■ Texto proporcionado:
En estos tiempos difíciles he recordado que en la casa de mi infancia estaba prohibido enfermarse.
No lo decían así mis papás, pero el mensaje era claro: el que se enferma, a su cuarto y ahí, con unas medicinas, se las arregla. Hasta la fecha, ignoro si nuestra salud era de hierro o nuestros cuartos recintos blindados capaces de curar la enfermedad.
No les miento. Si le resto la alta vejez, cuando se desvencijaron hasta reducirse al polvo, mis padres nunca fueron a un hospital. No se usaba, te morías y ya.
Hablo de mi familia. Mi padre una vez enfermó y casi deja la vida en un hospital por una pancreatitis cuyas causas eficientes fueron el alcohol y los agobios que le provocaba Rubén Zuno Arce que, por cierto, sí estaba enredado con el narco, me consta, pero sigo.
Mi madre se aventó a pelo, así se decía entonces, menopausias y males hormonales, y hasta un pequeño accidente vascular que le dejó la boca chueca uno o dos meses; luego, su boca volvió a ser la misma que me besaba en las noches antes de dormir. Ni de chiste el hospital. Salvo esos incidentes, prohibido enfermarse.

■ Datos extraídos:
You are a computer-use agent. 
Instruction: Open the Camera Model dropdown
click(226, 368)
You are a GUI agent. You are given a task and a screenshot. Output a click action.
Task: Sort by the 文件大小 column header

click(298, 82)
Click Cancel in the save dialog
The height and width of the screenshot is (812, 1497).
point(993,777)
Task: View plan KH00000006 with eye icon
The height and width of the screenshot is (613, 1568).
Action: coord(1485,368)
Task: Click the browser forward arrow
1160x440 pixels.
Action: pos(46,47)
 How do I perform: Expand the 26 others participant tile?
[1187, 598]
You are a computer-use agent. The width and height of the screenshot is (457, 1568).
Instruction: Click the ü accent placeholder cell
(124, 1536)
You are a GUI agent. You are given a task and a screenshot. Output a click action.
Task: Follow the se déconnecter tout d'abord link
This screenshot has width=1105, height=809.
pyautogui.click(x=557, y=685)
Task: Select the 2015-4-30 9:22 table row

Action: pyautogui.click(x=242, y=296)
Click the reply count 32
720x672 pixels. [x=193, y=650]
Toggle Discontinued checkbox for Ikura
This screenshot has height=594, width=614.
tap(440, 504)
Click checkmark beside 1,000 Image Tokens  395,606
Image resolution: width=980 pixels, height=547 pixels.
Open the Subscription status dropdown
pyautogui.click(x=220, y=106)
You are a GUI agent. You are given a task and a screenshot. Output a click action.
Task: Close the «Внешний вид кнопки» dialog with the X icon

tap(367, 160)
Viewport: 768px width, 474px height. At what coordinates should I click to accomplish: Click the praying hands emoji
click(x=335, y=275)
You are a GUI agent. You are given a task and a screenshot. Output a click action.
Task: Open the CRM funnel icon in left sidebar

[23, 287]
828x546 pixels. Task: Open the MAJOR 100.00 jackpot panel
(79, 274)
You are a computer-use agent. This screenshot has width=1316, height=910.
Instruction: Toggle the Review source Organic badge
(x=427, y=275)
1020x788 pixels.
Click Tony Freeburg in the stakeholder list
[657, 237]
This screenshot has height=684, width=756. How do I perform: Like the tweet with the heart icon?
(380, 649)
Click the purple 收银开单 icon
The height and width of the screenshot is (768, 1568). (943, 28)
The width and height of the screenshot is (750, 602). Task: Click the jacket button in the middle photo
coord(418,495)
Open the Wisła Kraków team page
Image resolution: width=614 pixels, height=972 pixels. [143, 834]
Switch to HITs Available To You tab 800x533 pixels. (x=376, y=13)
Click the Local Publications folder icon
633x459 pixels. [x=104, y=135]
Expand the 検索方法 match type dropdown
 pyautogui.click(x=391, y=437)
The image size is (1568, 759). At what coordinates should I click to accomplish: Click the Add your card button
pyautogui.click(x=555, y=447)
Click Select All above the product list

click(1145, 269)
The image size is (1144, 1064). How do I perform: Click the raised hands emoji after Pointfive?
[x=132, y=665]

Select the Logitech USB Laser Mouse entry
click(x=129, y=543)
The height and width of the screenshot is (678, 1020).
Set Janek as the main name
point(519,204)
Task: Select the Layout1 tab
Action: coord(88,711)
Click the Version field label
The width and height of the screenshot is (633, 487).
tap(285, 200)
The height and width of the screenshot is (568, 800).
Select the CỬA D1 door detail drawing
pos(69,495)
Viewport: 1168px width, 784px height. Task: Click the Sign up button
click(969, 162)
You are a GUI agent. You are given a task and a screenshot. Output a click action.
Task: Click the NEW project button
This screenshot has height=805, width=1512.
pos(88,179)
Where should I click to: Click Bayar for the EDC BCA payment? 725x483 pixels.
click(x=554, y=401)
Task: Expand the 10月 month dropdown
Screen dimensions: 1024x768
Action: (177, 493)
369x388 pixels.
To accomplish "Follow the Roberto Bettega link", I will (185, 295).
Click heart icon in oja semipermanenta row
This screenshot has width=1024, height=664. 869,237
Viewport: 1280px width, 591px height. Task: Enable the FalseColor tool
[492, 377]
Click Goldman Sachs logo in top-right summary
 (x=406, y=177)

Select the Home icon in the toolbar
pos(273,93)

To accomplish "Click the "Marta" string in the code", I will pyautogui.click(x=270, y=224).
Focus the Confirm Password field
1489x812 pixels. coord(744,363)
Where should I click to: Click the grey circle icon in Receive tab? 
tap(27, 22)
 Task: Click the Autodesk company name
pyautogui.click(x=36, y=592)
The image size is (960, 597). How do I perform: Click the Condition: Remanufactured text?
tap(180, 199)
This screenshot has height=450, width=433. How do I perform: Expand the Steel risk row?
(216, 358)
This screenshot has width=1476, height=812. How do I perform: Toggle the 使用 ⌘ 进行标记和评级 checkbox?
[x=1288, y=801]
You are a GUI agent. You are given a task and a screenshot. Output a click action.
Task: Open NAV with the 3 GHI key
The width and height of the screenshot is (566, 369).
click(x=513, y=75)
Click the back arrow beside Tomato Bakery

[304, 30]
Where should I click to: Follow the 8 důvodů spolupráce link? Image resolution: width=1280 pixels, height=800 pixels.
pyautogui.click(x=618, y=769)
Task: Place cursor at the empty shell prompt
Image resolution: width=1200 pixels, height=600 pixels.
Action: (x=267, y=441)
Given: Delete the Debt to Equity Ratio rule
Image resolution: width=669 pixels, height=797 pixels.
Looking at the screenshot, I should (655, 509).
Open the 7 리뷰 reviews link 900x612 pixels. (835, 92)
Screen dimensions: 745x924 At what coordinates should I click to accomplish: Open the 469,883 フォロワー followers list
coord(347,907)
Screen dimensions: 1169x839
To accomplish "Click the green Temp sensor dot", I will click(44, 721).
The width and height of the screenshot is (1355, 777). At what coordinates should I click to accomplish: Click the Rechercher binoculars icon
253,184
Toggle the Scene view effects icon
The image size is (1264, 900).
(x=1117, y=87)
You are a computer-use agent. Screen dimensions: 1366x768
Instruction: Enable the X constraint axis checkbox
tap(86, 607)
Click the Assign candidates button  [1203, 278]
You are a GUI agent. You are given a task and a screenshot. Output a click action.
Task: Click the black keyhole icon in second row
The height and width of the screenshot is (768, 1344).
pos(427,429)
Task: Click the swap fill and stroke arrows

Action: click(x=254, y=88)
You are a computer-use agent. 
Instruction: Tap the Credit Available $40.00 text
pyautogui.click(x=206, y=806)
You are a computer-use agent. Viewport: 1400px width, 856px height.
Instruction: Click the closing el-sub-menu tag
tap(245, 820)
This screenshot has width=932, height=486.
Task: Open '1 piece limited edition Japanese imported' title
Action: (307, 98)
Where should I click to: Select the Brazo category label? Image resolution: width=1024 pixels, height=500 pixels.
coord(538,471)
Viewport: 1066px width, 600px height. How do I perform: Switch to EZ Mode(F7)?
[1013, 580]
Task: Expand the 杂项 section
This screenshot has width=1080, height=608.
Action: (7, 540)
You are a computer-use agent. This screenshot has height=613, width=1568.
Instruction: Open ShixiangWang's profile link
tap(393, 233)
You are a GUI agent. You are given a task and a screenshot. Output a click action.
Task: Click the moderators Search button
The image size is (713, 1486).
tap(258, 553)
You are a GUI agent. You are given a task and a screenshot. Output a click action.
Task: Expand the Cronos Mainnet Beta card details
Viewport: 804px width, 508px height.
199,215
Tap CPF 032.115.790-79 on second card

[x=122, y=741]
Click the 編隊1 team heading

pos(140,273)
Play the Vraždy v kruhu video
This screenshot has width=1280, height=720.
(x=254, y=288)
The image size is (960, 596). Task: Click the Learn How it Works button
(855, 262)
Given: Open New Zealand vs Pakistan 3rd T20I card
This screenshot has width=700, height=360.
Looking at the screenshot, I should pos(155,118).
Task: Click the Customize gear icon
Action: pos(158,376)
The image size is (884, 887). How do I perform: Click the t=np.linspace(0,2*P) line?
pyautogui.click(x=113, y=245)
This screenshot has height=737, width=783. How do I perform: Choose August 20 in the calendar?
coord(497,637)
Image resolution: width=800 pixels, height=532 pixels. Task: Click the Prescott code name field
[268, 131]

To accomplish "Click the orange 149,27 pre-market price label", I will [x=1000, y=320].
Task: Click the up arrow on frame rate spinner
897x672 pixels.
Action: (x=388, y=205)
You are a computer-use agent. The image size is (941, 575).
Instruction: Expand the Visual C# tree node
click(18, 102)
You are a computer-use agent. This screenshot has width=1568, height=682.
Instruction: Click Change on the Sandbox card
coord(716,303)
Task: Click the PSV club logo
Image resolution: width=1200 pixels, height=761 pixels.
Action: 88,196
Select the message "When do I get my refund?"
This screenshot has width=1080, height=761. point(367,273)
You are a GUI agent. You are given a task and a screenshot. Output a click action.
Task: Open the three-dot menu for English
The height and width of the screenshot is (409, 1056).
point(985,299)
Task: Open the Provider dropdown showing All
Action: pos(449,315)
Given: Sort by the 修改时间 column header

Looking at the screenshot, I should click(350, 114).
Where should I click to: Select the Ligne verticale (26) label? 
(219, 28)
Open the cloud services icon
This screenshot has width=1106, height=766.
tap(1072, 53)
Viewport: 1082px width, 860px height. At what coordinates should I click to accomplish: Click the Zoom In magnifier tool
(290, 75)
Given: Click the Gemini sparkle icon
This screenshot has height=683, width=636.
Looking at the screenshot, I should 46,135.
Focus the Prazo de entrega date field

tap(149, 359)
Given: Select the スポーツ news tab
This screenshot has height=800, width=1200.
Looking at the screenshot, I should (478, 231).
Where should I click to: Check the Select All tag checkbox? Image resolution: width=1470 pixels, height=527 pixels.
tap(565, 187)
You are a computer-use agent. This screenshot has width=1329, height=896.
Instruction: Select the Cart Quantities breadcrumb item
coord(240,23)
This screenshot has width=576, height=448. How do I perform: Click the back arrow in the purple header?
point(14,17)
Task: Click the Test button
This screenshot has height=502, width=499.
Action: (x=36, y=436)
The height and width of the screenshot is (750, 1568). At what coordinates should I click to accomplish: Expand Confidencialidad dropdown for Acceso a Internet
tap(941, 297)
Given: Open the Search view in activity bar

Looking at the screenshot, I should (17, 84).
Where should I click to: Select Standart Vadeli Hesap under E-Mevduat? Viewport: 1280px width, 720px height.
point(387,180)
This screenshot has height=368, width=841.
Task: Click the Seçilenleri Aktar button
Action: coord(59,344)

■ Qué se pide: Continúa el texto sobre la casa de la infancia donde estaba prohibido enfermarse, a partir de su última oración.

■ La respuesta:
Cuando enfermé en mi vida adulta y tuve que pasar por hospitales, quirófanos y camillas me parecieron siempre una ofensa personal esas adversidades de la vida. ¿Y el cuarto blindado?, pensaba yo, antes de que la anestesia hiciera su efecto.
Uno llega a creer algún día que heredará la fortaleza, o la debilidad, de su padre y su madre. Error. Nada que ver: no se hereda el azar, la genética no decide a nuestro favor ni en nuestra contra. Pero en casa se sabía: prohibido enfermarse.
Un ejemplo sencillo: nunca fuimos, hasta muy avanzada edad, al dentista. ¿No me creen? Mi madre tenía una placa preciosa completa pegada al paladar y mi padre se fue quitando diente tras diente con los dedos índice y pulgar hasta quedar chimuelo. Qué facilidad para arrancarse los dientes. Yo ya era adulto y me quedaba frío cuando mi padre decía: mmm, se me cayó otro diente; para él todos eran dientes.
No nos critiquen demasiado; sí, fuimos una tropa de gitanos salvajes. Prohibido enfermarse, digo en las madrugadas, a eso de la cuatro de la mañana, cuando despierto con miedo.